The Valdemoro City Council detected an incident on its network on May 5 that affected its servers and left online or computer-based procedures and inquiries without service. While municipal technical services work on resolving it, the council has enabled manual paper registration to maintain service.
The gap between the official response and the scope attributed by the group claiming the attack marks the case. The municipal statement did not detail what data may have been compromised or how many affected there would be, but the cybercriminals from Kairos claim to have obtained 1.8TB of information, including police reports, national identity documents, administrative files, and municipal documentation with personal and sensitive data.

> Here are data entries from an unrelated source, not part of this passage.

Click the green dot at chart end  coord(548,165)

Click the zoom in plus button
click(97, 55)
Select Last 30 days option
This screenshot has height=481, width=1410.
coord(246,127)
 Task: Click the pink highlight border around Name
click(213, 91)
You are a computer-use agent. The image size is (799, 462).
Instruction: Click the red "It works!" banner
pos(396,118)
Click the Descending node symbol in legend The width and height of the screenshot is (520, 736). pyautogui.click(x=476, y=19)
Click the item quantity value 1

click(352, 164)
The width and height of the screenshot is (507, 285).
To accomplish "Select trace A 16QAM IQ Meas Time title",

The City Council disconnected the servers and maintained the paper registry
After detecting the intrusion, the Valdemoro City Council notified the incident to the National Cryptologic Center and the competent authorities. It also disconnected the servers as a preventive measure to avoid additional risks in the municipal computer systems.

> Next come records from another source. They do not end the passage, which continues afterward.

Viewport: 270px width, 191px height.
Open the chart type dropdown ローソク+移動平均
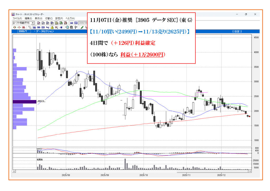pyautogui.click(x=33, y=23)
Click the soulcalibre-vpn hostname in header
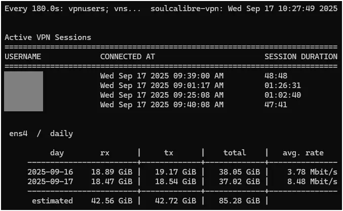The height and width of the screenshot is (211, 343). 186,9
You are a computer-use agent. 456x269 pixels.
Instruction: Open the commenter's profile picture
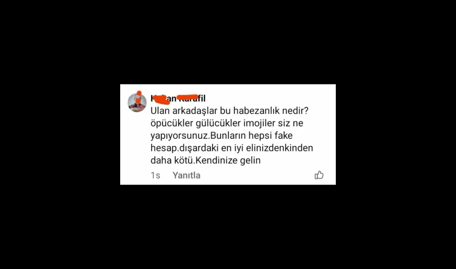pyautogui.click(x=137, y=103)
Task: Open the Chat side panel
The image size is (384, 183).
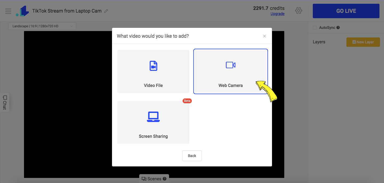Action: (4, 103)
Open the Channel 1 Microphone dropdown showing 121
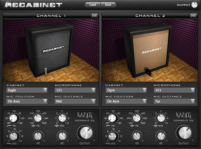This screenshot has height=149, width=201. click(75, 90)
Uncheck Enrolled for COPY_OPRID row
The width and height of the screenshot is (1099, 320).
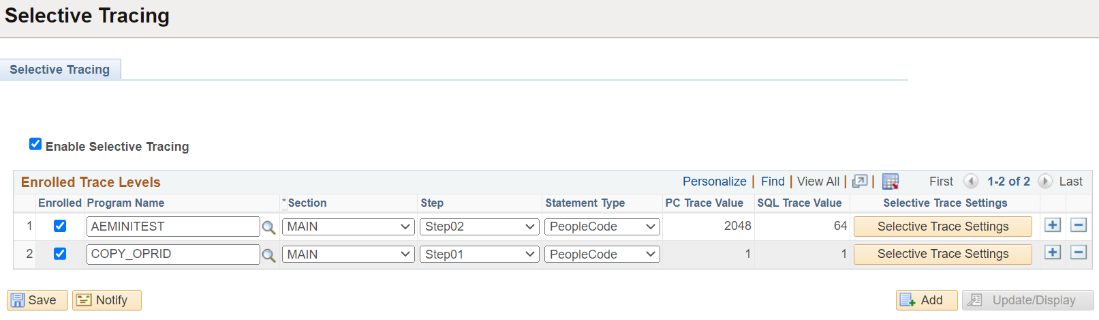tap(60, 254)
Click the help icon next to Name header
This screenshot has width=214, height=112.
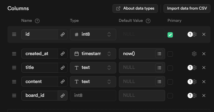click(37, 21)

In its statement, the council admitted that its protection measures did not prevent the incident and recalled that zero risk exists neither in the public nor in the private sector.
"The servers have been disconnected, as a preventive measure, to avoid any type of risk to the computer systems of the City Council" - Valdemoro City Council, official statement
During the incident, administrative activity was limited in all procedures that require connection or computer equipment. To sustain basic operations, the municipality opened the option of submitting documentation through manual paper registration.

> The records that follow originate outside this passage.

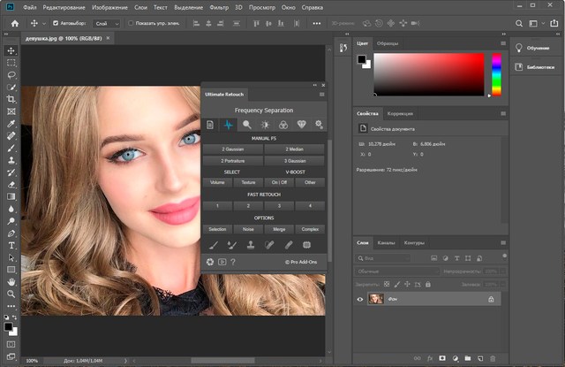This screenshot has width=565, height=367.
Task: Click the stamp icon in Ultimate Retouch
Action: [249, 244]
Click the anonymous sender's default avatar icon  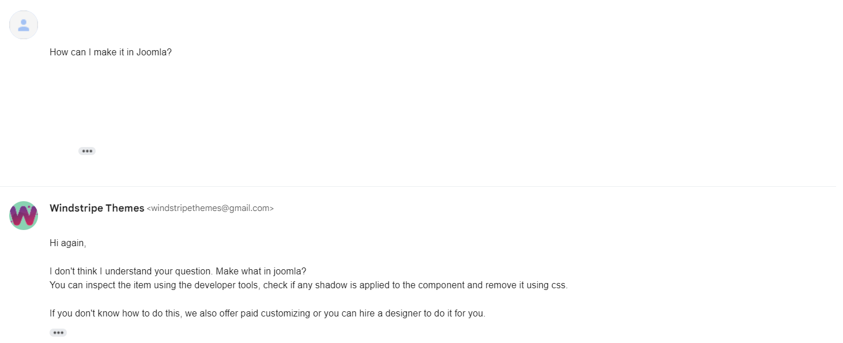coord(24,25)
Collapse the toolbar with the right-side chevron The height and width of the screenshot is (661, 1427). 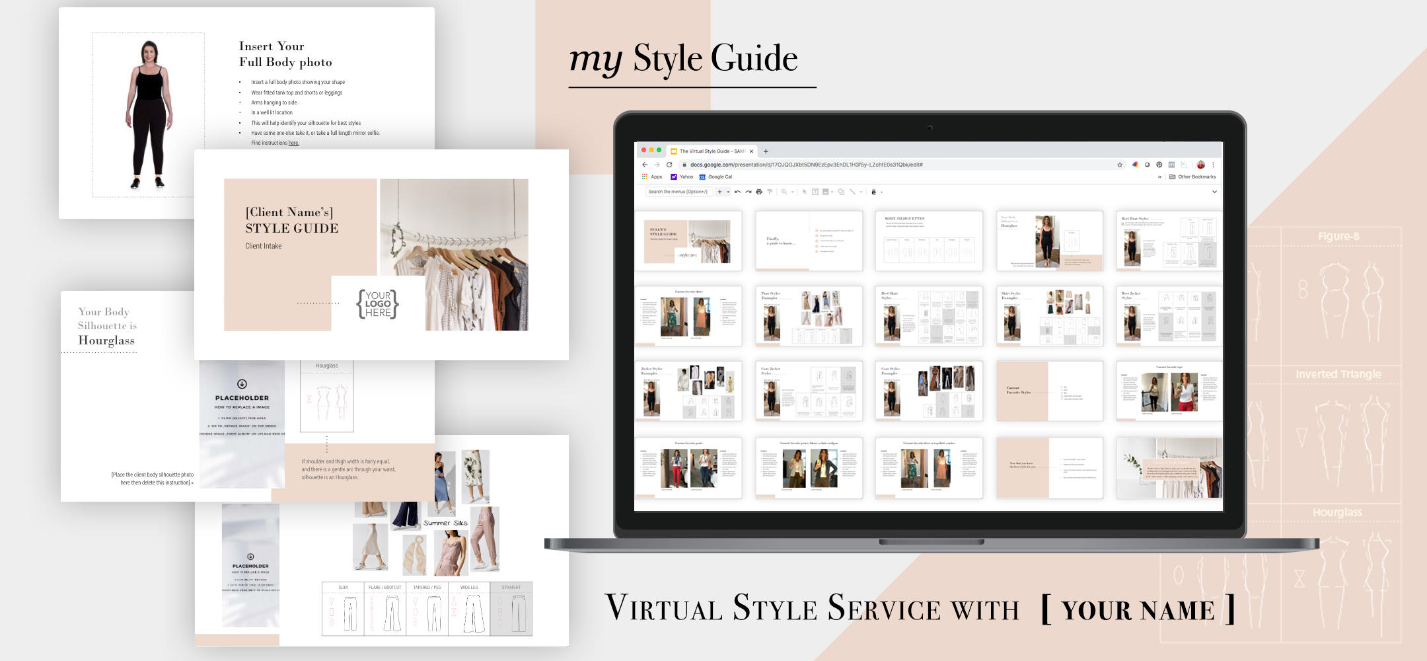[1214, 192]
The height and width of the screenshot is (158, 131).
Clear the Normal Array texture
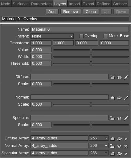(126, 146)
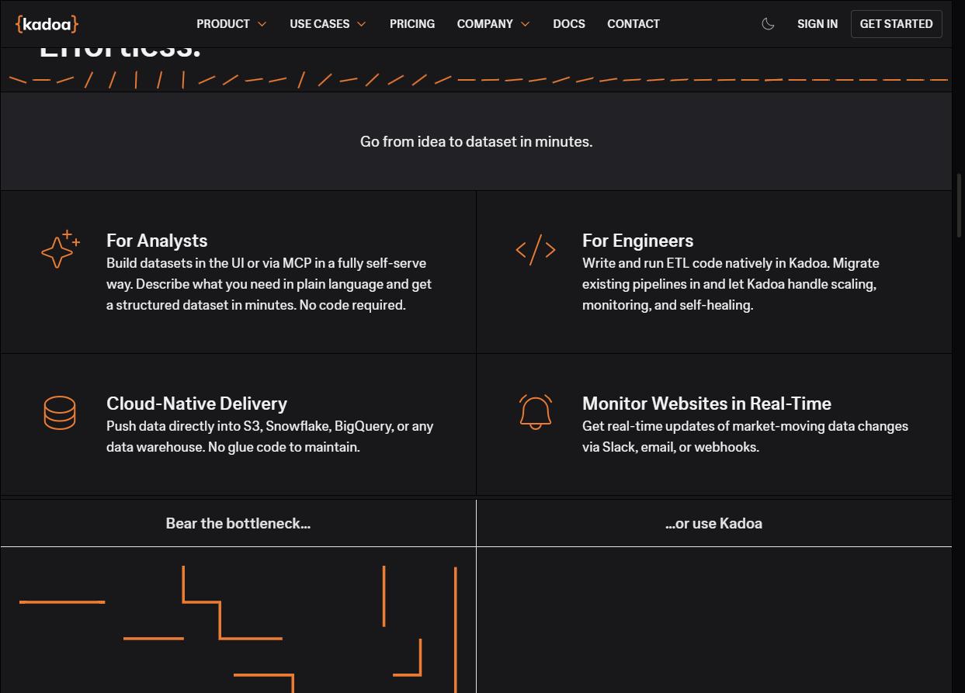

Kairos attributed the theft to 1.8TB and Ransomware.live assigns it 85 victims
Outside of institutional communication, the authorship of the attack was claimed by Kairos, a group of cybercriminals that, according to the Ransomware.live platform, has been operating since the end of 2024. Their pattern, according to that tracking, focuses on data theft without encryption.
The same platform places Kairos in campaigns against medium-sized organizations in the healthcare, manufacturing, and business services sectors in the United States and other Western countries. In this record, it accumulates 85 attributed victims since the end of 2024.
In the case of Valdemoro, the attackers claim to have extracted 1.8TB of data from the municipal environment. Among the material they claim to have obtained would be police reports, national identity documents, administrative files, and other municipal archives with personal and sensitive information.
The City Council, for now, has not confirmed that volume nor has it specified the nature of the affected information. Nor has it communicated a number of people potentially harmed by the intrusion.
The council asked to change passwords and monitor possible fraud
Given the risk of subsequent fraudulent uses, the council transferred several recommendations to the citizens. It asked not to open suspicious links received by SMS or email and to avoid providing passwords or PINs by phone or messaging.
Furthermore, he advised changing the passwords of the services used and reviewing any banking anomaly with the corresponding entity. If misuse of identity is detected, the municipal instruction is to file a complaint with the Police.
The most concrete warning disseminated by the Valdemoro City Council was that residents should contact their bank in case of any anomalous movement and report any misuse of their identity to the Police.